| Exercise data |
···
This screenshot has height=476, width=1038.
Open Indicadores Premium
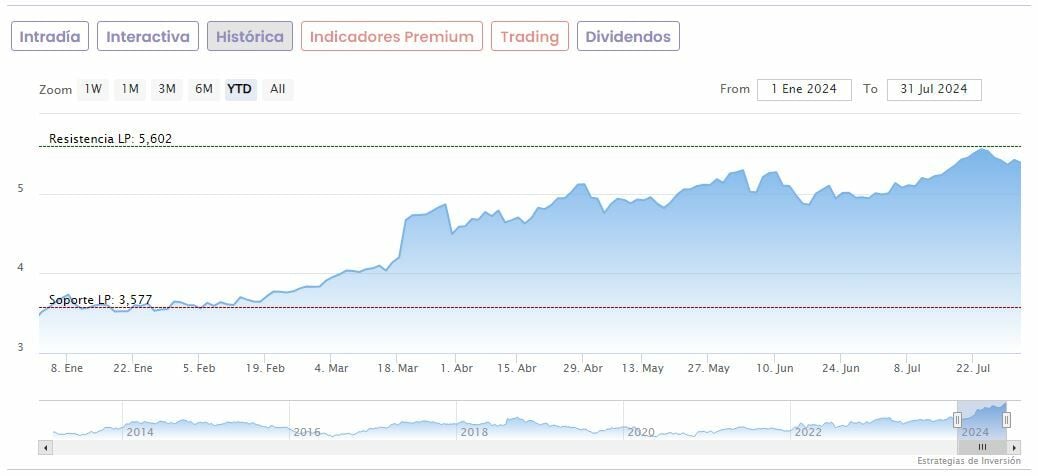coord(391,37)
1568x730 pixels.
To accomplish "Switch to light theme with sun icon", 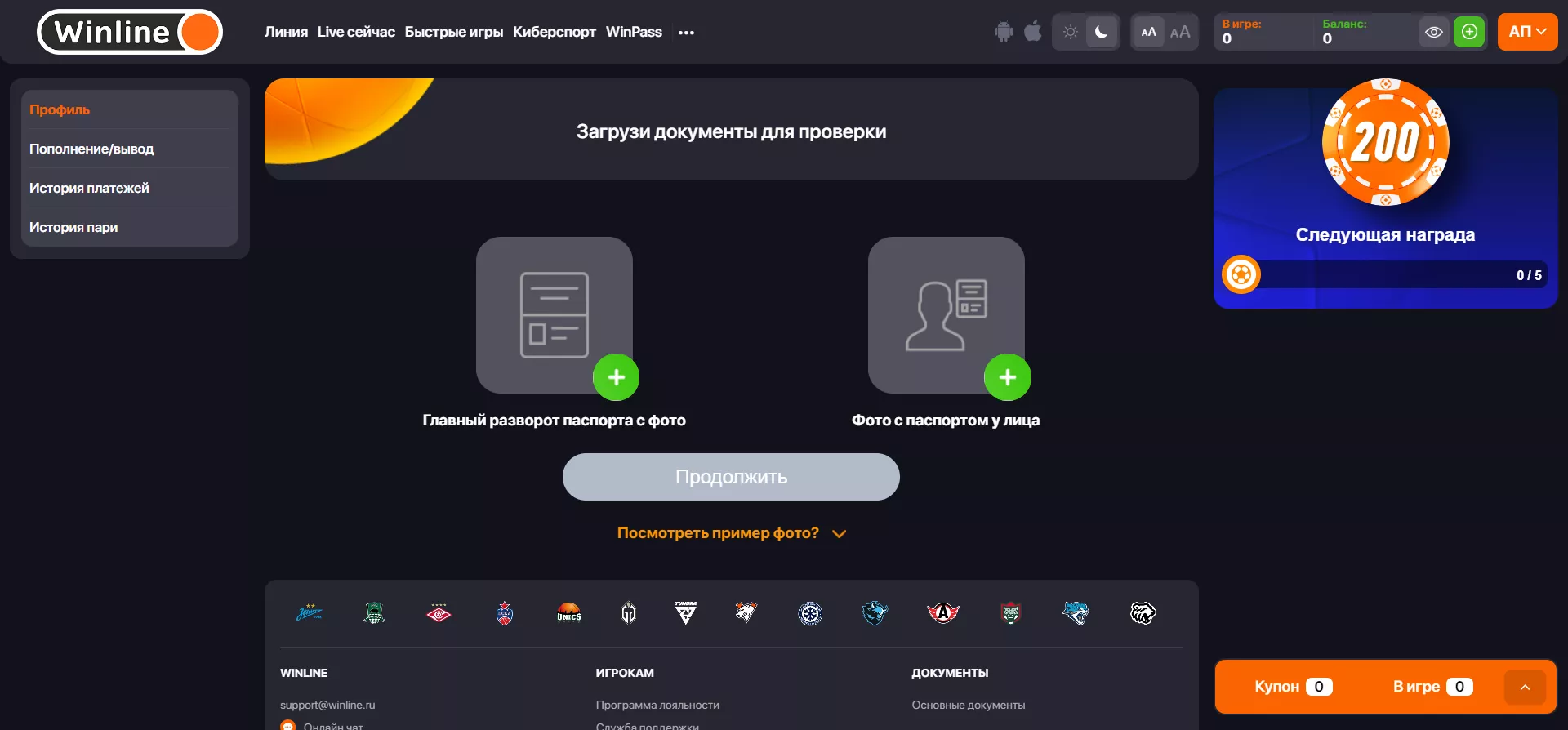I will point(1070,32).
···
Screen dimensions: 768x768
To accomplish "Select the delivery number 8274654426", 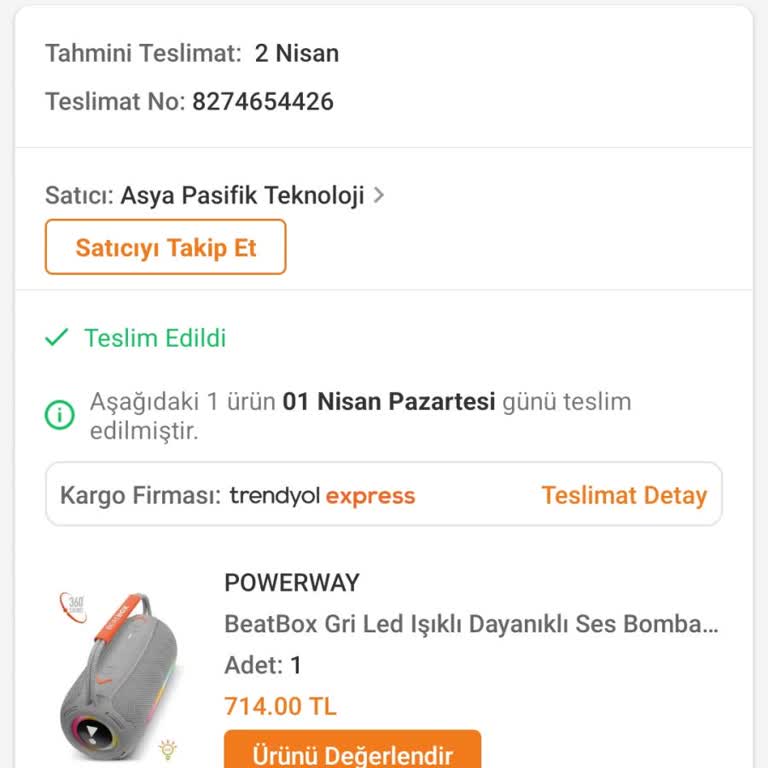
···
| What is being asked |
Quote the lines above, from the line containing "Screen dimensions: 768x768" through the line containing "the delivery number", inclusive. Leave the pictures out.

| Response |
Screen dimensions: 768x768
To accomplish "Select the delivery number 8274654426", 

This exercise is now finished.